In this context, there would be value in specifically considering skill acquisition after formal education, including through on-the-job training. In particular, such consideration could support better understanding of where and to whom the benefits and rewards of such skill acquisition accrue, and therefore how costs and risks might be best allocated to support productivity and wellbeing gains for individuals, workplaces and society. This understanding could support development of a more “principled” approach to investment in lifelong learning over time.
Taking an economic lens to this participation challenge would support stronger understanding and could inform future decision-making at all levels – how learning is funded and delivered (largely at the government/industry level), how learning is incorporated within workplaces (decisions made by businesses/firms), and how and whether to engage in learning (as an individual worker). A key issue to consider would be the role of signalling in relation to skill acquisition. One example is the different risks and rewards associated with the different decision-makers regarding gaining a skill rather than having that skill recognised through some form of credential.

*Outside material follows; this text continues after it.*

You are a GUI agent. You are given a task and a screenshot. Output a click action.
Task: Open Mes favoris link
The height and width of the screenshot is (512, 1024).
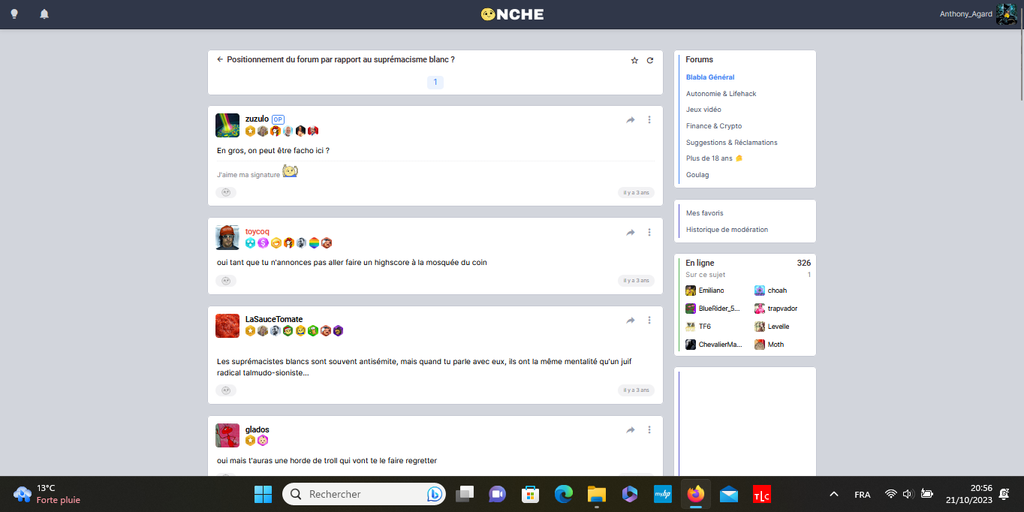(x=704, y=213)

Potential focus question: Acquiring job-relevant skills is important for productivity. How can the benefits/rewards and costs/risks of investing in gaining these skills be shared appropriately between workers, employers and the government? For example, this could include investigation of how government investment affects employer incentives to fund training for employees who they may not retain, and the extent to which the ability to demonstrate and transport skills (for example, through gaining credentials) affects a person’s incentive to participate in training.